Les auteurs n’ont même pas vu que des femmes en burqua sont présentes, que l’une d’elles à gauche brandit le portrait du guide suprême Khamenei, et que le drapeau est celui de République islamique ; tandis que les vrais manifestants d’aujourd’hui arborent celui de l’ancien régime – comme nous l’avons expliqué dans un article précédent – que les femmes montrent leurs cheveux, voire brûlent leurs voiles, et que tout le monde, naturellement, conspue Khamenei pour ce qu’il incarne. Autrement dit, cette photo est ancienne, elle précède la révolte actuelle et n’a évidemment aucun rapport avec elle.

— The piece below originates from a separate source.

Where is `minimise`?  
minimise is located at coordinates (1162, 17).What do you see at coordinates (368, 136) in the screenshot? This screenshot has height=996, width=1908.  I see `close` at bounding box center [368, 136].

Il y a quelques semaines encore, le peuple iranien était seul. C’est moins vrai aujourd’hui : les chancelleries occidentales se réveillent, peut-être pas par solidarité sincère avec le peuple révolté, mais seulement pour affaiblir un régime qui s’est rangé du côté de la Russie dans la guerre ukrainienne. Pour les Iraniens, c’est mieux que rien, mais c’est encore à eux seulement de prendre tous les risques pour espérer renverser un régime qui n’a jamais hésité, depuis le début de son existence en 1979, à tuer sans retenue tous ceux qui s’opposaient à lui.

Aucune image des médias occidentaux, aucun reportage, seuls des selfies pris par les émeutiers nous renseignent sur ce qui se passe. Dans le métro de Téhéran, une femme brûle son voile au milieu du public qui crie : « C’est l’année du sang, nous renverserons le Dictateur (Khamenei) ».

Est-ce peu après qu’un autre selfie montre la foule sur un quai, victime de tirs de la police provoquant un mouvement de panique ? Nous l’ignorons encore.

On a vu aussi la maison-musée de Khomeiny, le sinistre fondateur de la République islamique, incendiée par une autre foule :

Des policiers sont régulièrement tués :

Plus légèrement, des jeunes gens s’amusent à faire sauter les turbans des mollahs qui passent dans la rue…

Quelques rares comédiennes européennes ont exprimé leur soutien, mais on attend toujours que se manifestent des femmes politiques qui ont fondé leur carrière sur un féminisme d’imposture, en particulier celles qui, depuis lors, ont adopté la stratégie de l’islamo-gauchisme avec l’espoir d’arriver au pouvoir un jour, dans une Europe dont les institutions, rappelons-le, penchent dans le sens exactement contraire à celui de l’actuelle révolution iranienne.

Il est possible que nos médias aient initialement souhaité maintenir une sorte d’omerta sur ce qui se passe là-bas, qui a commencé par une révolte des femmes et continue par une révolte populaire plus générale. Certains commentateurs patentés tentent aujourd’hui d’égarer l’opinion en proposant des analyses fallacieuses de l’événement, comparé au défilé des femmes russes en 1917 qui demandaient du pain, tandis qu’ici, les Iraniennes demandaient seulement que soit enfin reconnue et respectée leur féminité. Compte tenu de l’évolution à laquelle on assiste à l’intérieur de l’Union européenne, on en vient à se demander si la réaction à l’islamisation de nos sociétés ne viendra pas de l’Iran ! Ce qui, reconnaissons-le, serait un comble d’ironie dont seule l’histoire détient le secret.